Money is inherently neutral. It’s merely a vessel for the exchange of experience between two people. You make your money by creating experiences for others. You then give your money to others to receive experiences in return.

Even when you buy some material good like a sports car or a diamond necklace, you’re not just buying the physical goods, you’re buying the experience of driving that car or wearing that necklace. You’re buying the experience of power, speed, or social status that’s associated with it. You’re buying that ornament to your identity, that knowledge of what owning and using it feels like and whether it makes you happy or not.

Arguably most of the value of any purchase is not monetary.

When you buy food, you are, in a sense, buying away the experience of hunger. You’re buying your own temporary health and happiness. When you buy a trip with your family you are buying the opportunity to experience something new together and strengthen your relationships with one another. When you buy a new suit for work, you aren’t just buying the fabric or the brand, you are buying the social signals that you invest in yourself, that you take yourself seriously and can be relied upon by others.

It’s not about the stuff.
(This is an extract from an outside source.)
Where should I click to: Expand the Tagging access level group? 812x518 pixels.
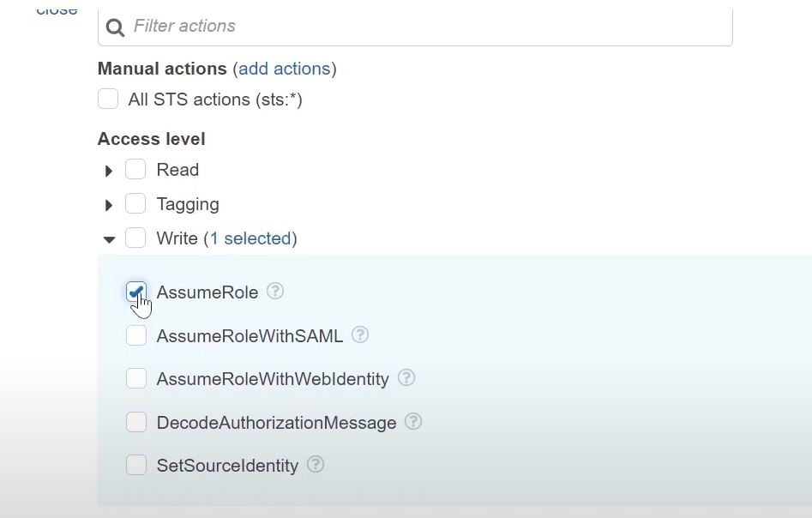tap(109, 205)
The stuff is merely there to shuttle you into some form of experience. Everything you spend money on is simply experience.

Because money is an exchange of experiences, money often results in experience cycles: we give up one (negative) experience to earn money that then purchases the opposite (positive) experience. Once the money runs out, we’re forced back to the negative experience and the cycle starts again.
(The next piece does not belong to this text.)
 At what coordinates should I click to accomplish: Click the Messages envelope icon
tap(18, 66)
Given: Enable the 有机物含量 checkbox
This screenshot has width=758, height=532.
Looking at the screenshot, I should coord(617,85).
Stress Cycles – Some people earn money through a great deal of stress. They work a high-pressure job or in a role where they are constantly criticized or threatened in some way. They then spend their money primarily on stress-relief to compensate for the rigor their job creates. These people end up in a constant cycle of stress-generation and stress-relief while failing to actually build much wealth.

Ego Cycles – Some people work in environments where they feel powerless, insignificant or useless. These people then take out their insecurity by spending their money on superficial status symbols (see: the thirty thousand dollar millionaire). They earn their money through insecurity, and then spend their money on quelling their insecurities, thus never actually building wealth.

Pain Cycles – Other people actually hurt themselves to make a living. It may be physically (professional wrestling, sword swallower) or it may be emotionally/psychologically (sex work, demeaning jobs, abusive bosses or co-workers). These people then spend their money on pain relief — alcohol, drugs, and other diversions.

True wealth occurs when the way we spend our money is not simply compensating for how we earn it. Wealth occurs when the way we earn money and the way we spend money are aligned with one another — when our money is earned through a positive experience and spent on other positive experiences.

People who fall into these experience cycles with their money soon become slaves to earning a buck. They begin to see money as the singular purpose of their life. It becomes the whole of their motivation.

Once this happens, you no longer own your money; your money owns you. It is not the currency, you are. And money will spend you as long as it can, until either you stop it or you die.

The way to short-circuit these cycles, the way to escape the endless chase for another buck and the way to create genuine wealth, is to stop using money as your metric for success.

Just as there are many definitions for value, there are many definitions for success as well. Money is often a means towards success, but it is rarely success itself.1

The real value of money emerges when we leverage it as a tool towards our success rather than making it success itself. When we channel it towards the experiences and values that we find more important. When we use it to build an innovative business, when it fuels our creativity or infuses our community, when it supports our family or shares love with our friends or adds to our personal health and satisfaction.

The real value of money begins when we look beyond it and see ourselves as better, as more valuable, than it is. When it’s not about the accumulation of stuff but rather the enactment of experiences. When it’s not about the mug but rather the coffee that’s in it.